Over in Europe, Deutsche Bank (DB), which weighed on the market last week, was back to trading Tuesday, with shares moving higher. Investors await details of a possible fine on the company from the U.S. Justice Department that could reach billions of dollars.
U.S. Treasury yields reached 1.62% for the 10-year note early Tuesday, compared with lows below 1.56% last week back when concerns about DB hit the market. Some of the strength early this week may stem from the positive reading on ISM manufacturing on Monday. Any signs of improvement in the economy may be read as boosting the case for a possible Fed rate hike later this year.
SPX Posts Fourth-Straight Positive Quarter: The S&P 500 Index (SPX) registered a nearly flat September and a 3.3% rise for the Q3, making Q3 the best quarter so far in a year that’s seen the SPX rise about 6.1%. It was the fourth-consecutive quarterly advance for the index, and a quarter marked by strong performance from the technology sector, which saw some bellwether names like Alphabet (GOOG), Apple (AAPL) and Microsoft (MSFT) deliver big gains. Tech companies on the whole beat the overall SPX by 9.1 percentage points in Q3, Bloomberg reported. In fact, investors seemed to shift toward riskier stocks like financials and information technology during Q3, a change of pace from earlier in the year when safe stocks like utilities led the charge. The utilities sector fell 6.7% in Q3. One quarter doesn’t tell the entire story, naturally, but it could be interesting to see if this trend toward investors seeking more aggressive sectors continues in Q4.
Health Sector Losing Luster? Another sector sometimes seen as a smart play in volatile times is health care, but, like utilities, health care has come back to earth a bit recently. Though the sector rose almost 40% over the last three years, a pace well above the SPX, it’s down slightly over the last month, and volatility increased in Q3. One reason for the recent weakness could be the growing national focus on high drug prices, accompanied by both presidential candidates agreeing that prices are too high, said S&P Capital, in a note to investors Monday. This scrutiny on the industry may be delaying companies’ plans to raise drug prices, something that could factor into earnings results, S&P added, since price increases are a large part of organic growth for many companies.
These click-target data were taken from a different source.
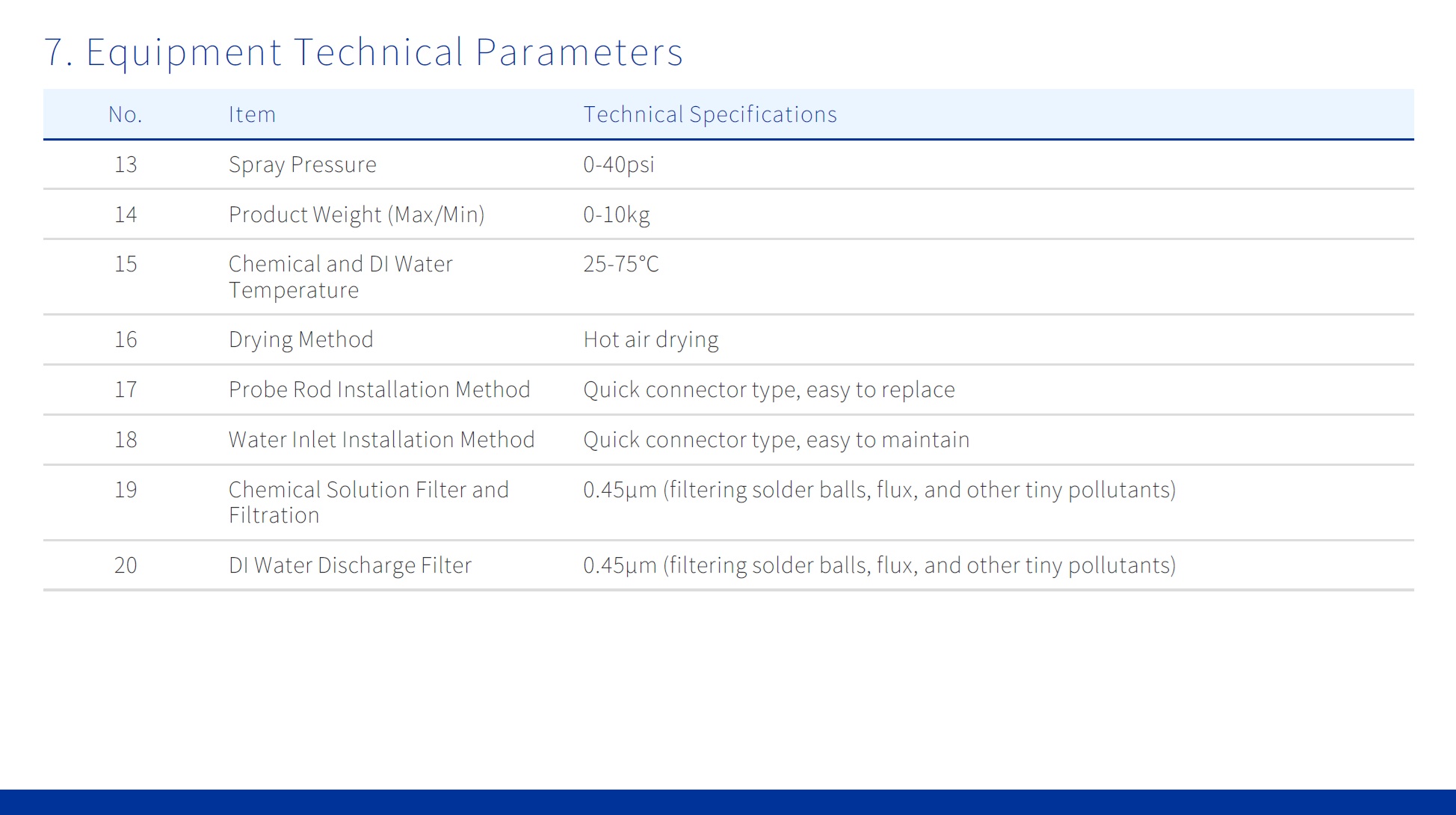Screen dimensions: 1456x815
Task: Select the "Hot air drying" specification text
Action: click(x=650, y=339)
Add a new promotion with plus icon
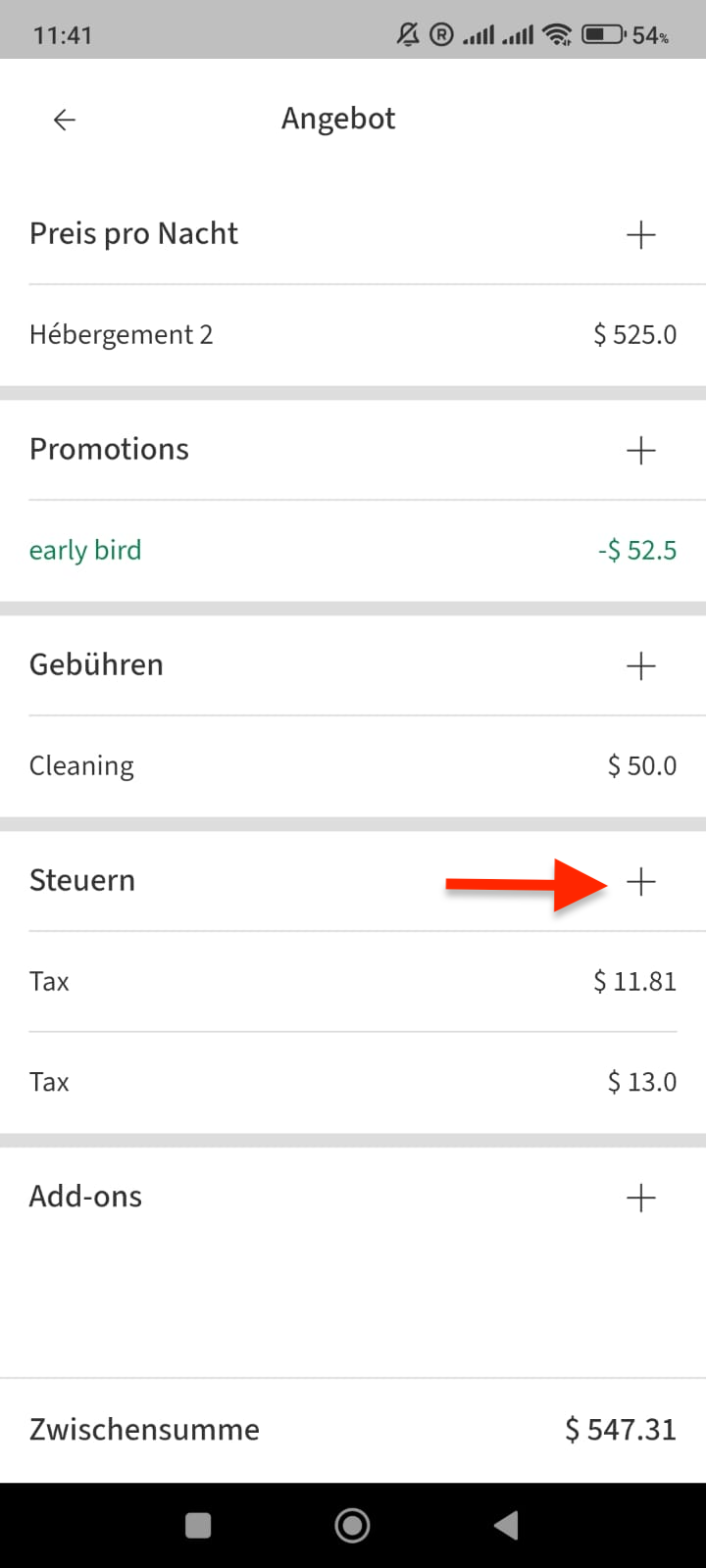The image size is (706, 1568). click(641, 450)
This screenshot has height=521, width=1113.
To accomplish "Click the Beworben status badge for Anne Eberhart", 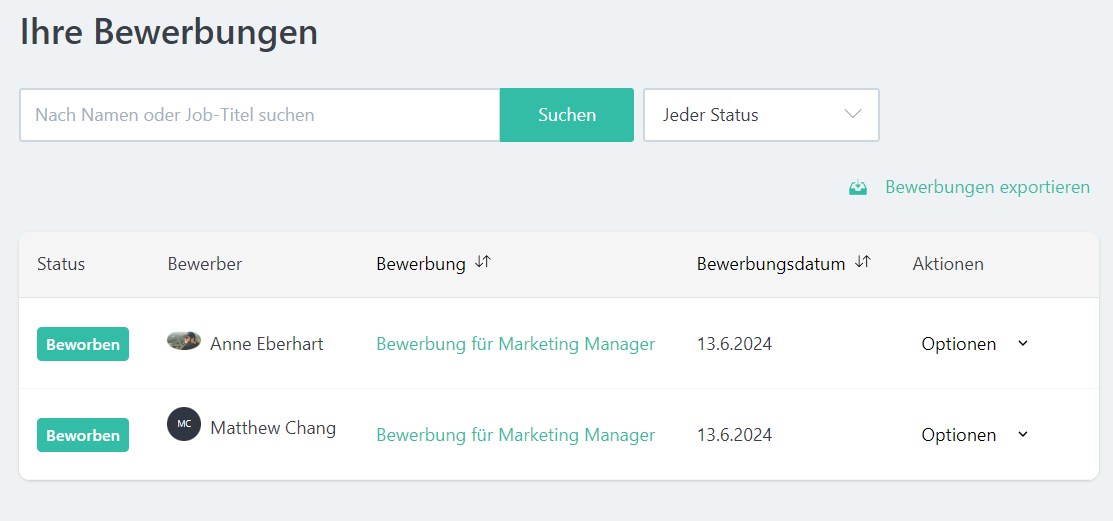I will (83, 344).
The analysis firm forecasts 4% earnings per share growth for health care in Q3, which would be the smallest gain for the sector since Q2 of 2013. The weakness may extend across different sub-sectors of health, including biotech, pharmaceutical, and health care providers, S&P Capital said. Hospitals have seen falling admissions rates in recent months.
The Market Range that Wouldn’t Leave: Back in the 1970s, the late comedian John Belushi played a rude houseguest who refused to depart when the evening ended, much to the chagrin of his hosts. This brings to mind the current trading range of the SPX, because it seems like the index just refuses to leave this 2150 to approximately 2190 level it’s been stuck in for months. In fact, since July 1, the SPX has closed below that range on just nine days, eight of which occurred in consecutive sessions ended Sept. 20, back when fears of a Fed rate hike pinned down the market. It’s never surpassed the 2193 mid-session peak of Aug. 15 that marks its all-time high.
Monday’s close of 2162 marked the fifth-straight session back in the range, with support now seen at 2150 and resistance still at 2177, a level last touched on Sept. 22. We saw similar range-bound trading last spring, when SPX got stuck between 2050 and 2100. Often, the big round numbers can pose a psychological barrier of sorts, and 2200 has certainly seemed to be a challenge.